Christopher graduated with his bachelor’s degree from Western Michigan University (WMU), a master’s degree from Michigan State University, the 2012 WMU Academic Leadership Academy and, recently, the inaugural 2015-2016 Leadership Lansing program.
Lauren Aitch is a designer-in-residence at The Runway in downtown Lansing and founder and CEO of two companies, Lady Aitch and Our Own, as well as her philanthropic organization, The Aitch Foundation. The start of Aitch’s career came after she left Michigan State University (MSU) with a bachelor’s degree in both advertising and design as well as a master’s degree in public relations. A student athlete in college, Aitch played professional basketball in Copenhagen, Denmark for one year. It was there that Aitch started to follow her passion for design and spent her free time sketching; thus, her fashion design company, Lady Aitch, was born.
“I took a lot away from that experience and it really gave me perspective on what I wanted to do next in my life,” said Aitch.
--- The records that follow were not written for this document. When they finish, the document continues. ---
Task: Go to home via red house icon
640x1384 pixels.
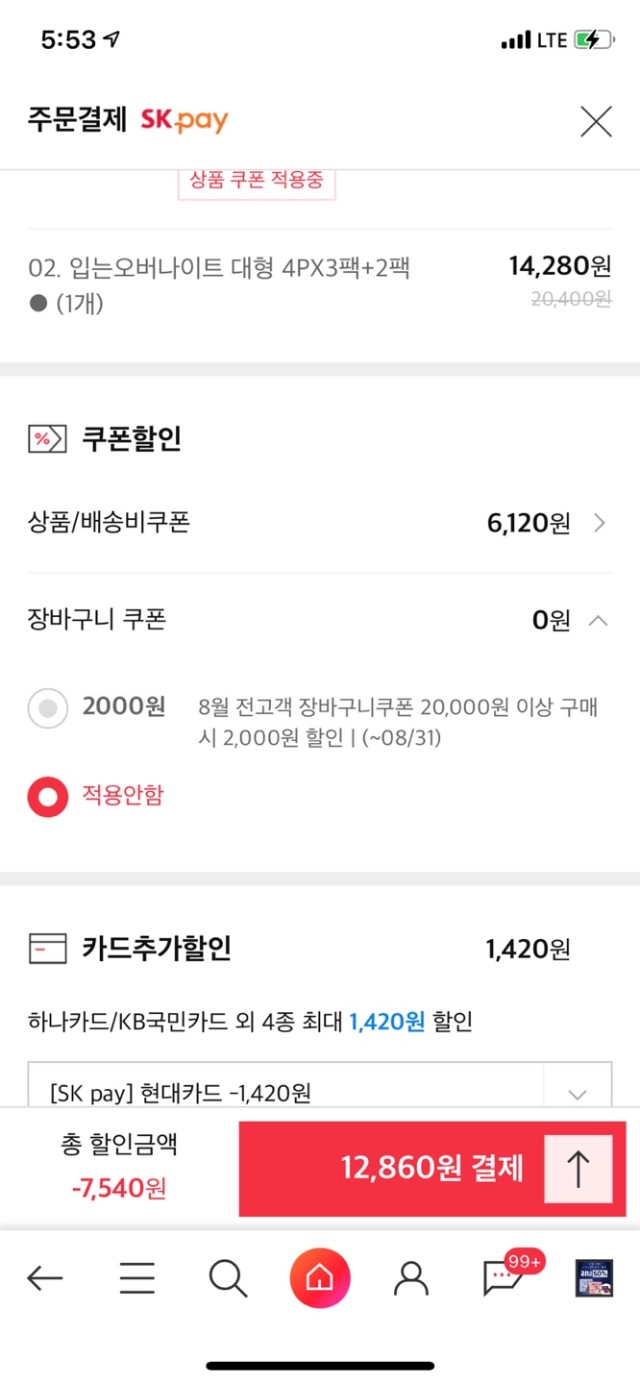Action: pos(320,1277)
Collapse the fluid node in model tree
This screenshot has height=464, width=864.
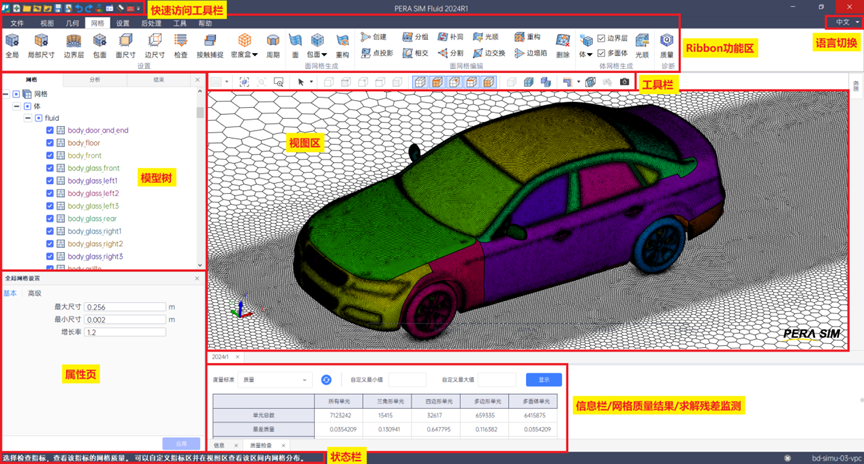coord(28,118)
It was also around this time that Aitch began thinking of ideas for a foundation. Partnering with Dr. Jim Potchen and the MSU Health Teams, The Aitch Foundation was created to raise money for early detection of cancers. Along with this mission, the foundation also includes a youth-mentoring program, holds an annual fashion show at Spartan Stadium and sponsors advocacy days to for guests to learn more about health.
In addition to these organizations, Aitch created a second clothing line, Our Own, which produces high-performance undershirts for people in public service occupations. With so much going on Aitch has found time to support her community and act as an ambassador for the region.
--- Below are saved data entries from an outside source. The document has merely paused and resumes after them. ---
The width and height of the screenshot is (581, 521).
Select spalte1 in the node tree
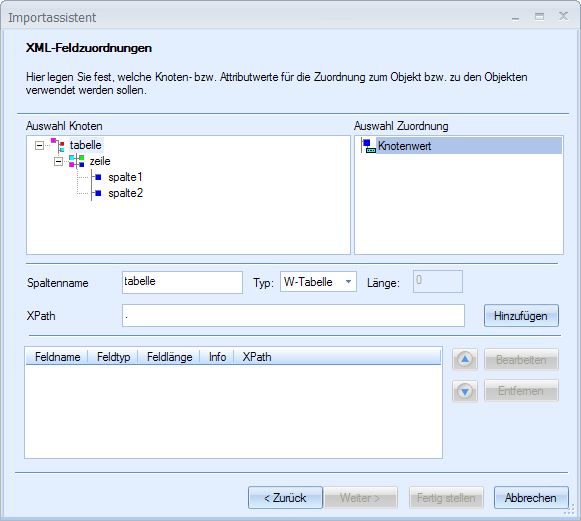(125, 177)
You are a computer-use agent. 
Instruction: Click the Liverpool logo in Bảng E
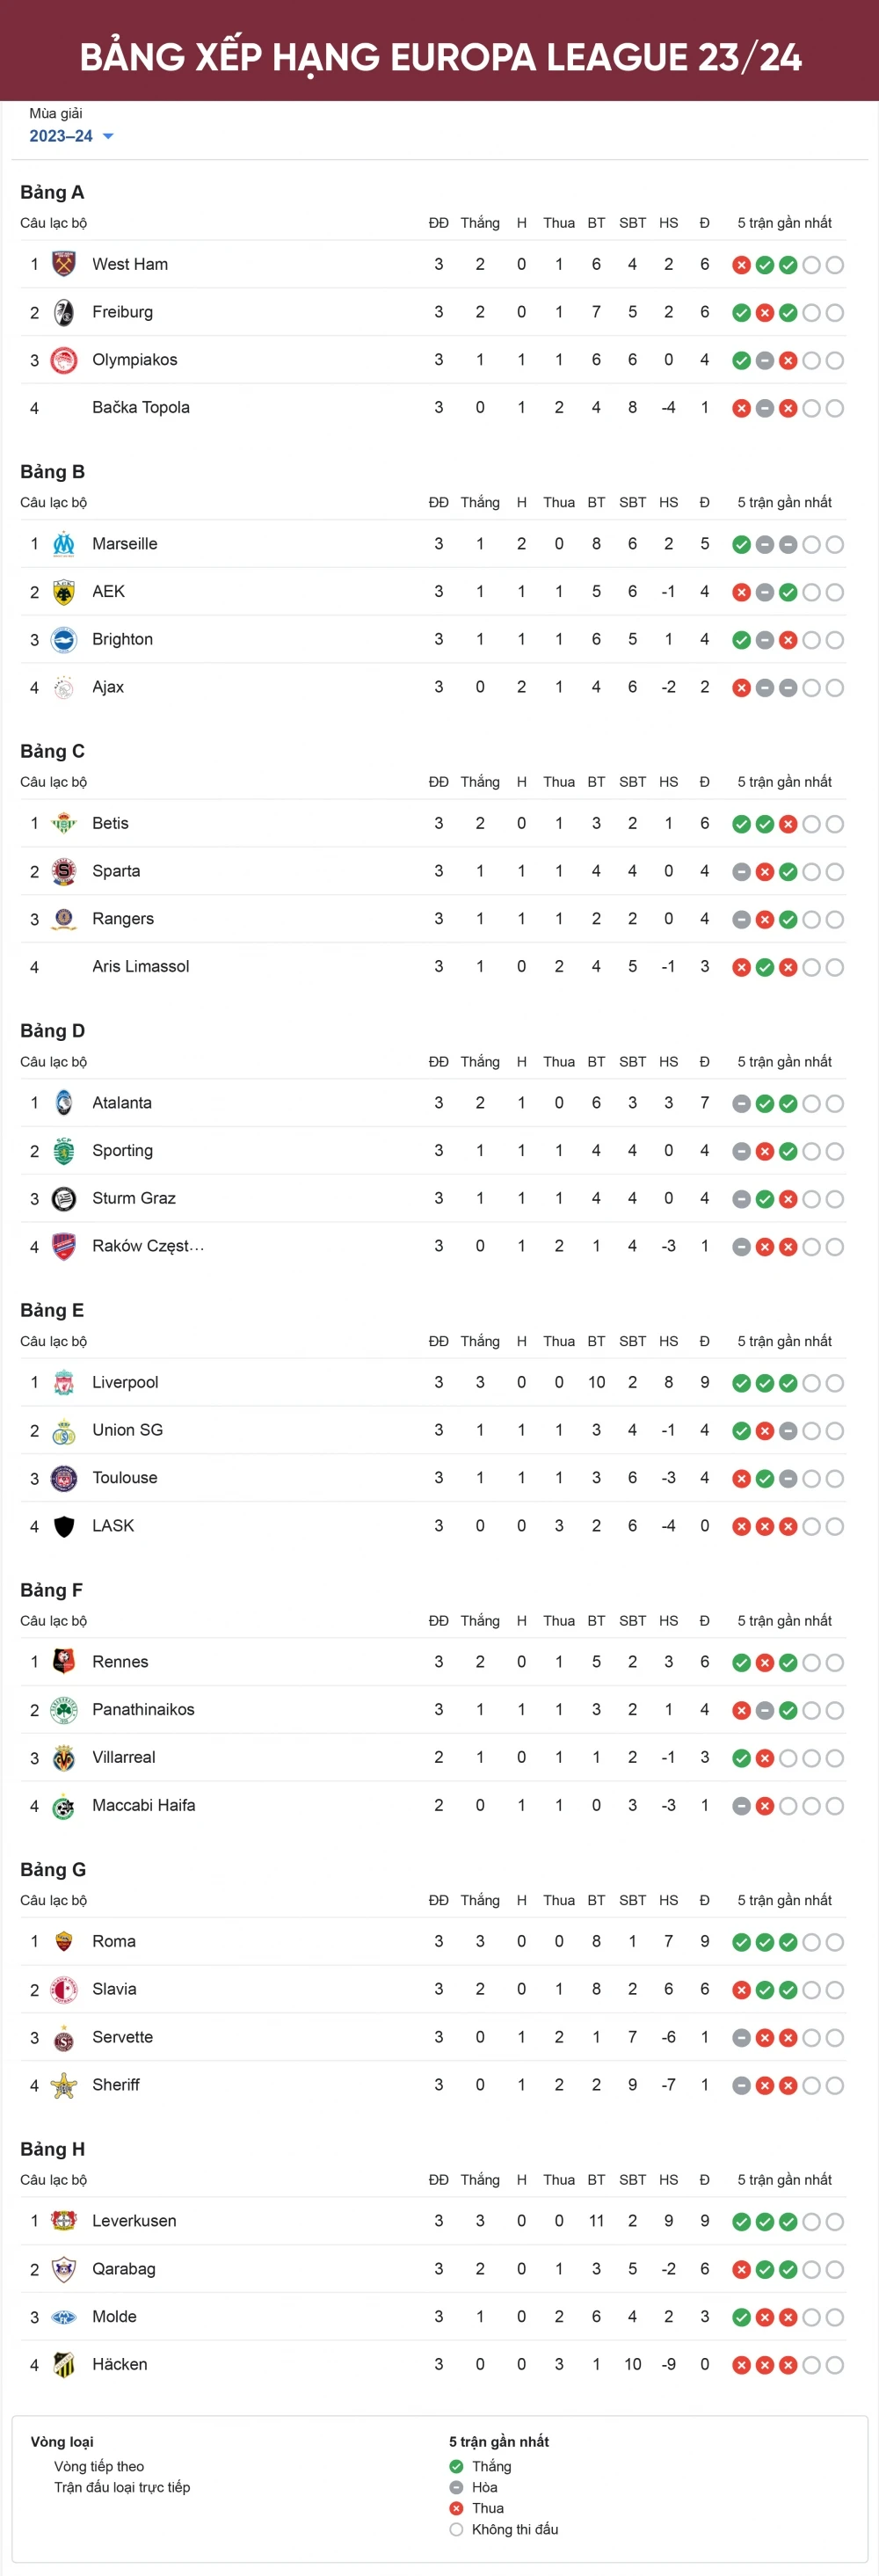tap(62, 1382)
“This city has provided me the opportunities and support I needed when I was trying to get my dreams off the ground, I just want to do the same for it,” said Aitch.
Once a month Ben Rathbun loads up his car with meals, delivering lunches to the aging and infirm in Lansing. For some of those he visits it may be the only hot meal of the day, perhaps their only personal contact.
It’s one way, Rathbun said, to make a difference. But there are others. An independent agent in his family insurance business, the Rathbun Agency, he works with those in need in different ways and at different times. He’s involved with Ele’s Place, where each Wednesday he acts as a support group facilitator, helping elementary school-age children talk about the personal losses they’ve experienced. And there’s the Lansing Rescue Mission, where he and co-workers serve up lunch to those in need.
He founded and chairs the Capital Region Habitat Young Professionals chapter, encouraging others like himself and his friends to support the housing provider’s mission. For Rathbun, it’s about investing in his hometown.
“You really learn a lot about the community,” he said of his volunteer activities. And about people, especially other young professionals. “One of the things I like about Lansing is that it may seem a big city, but it still has a small town feel. It means you can make a significant impact.”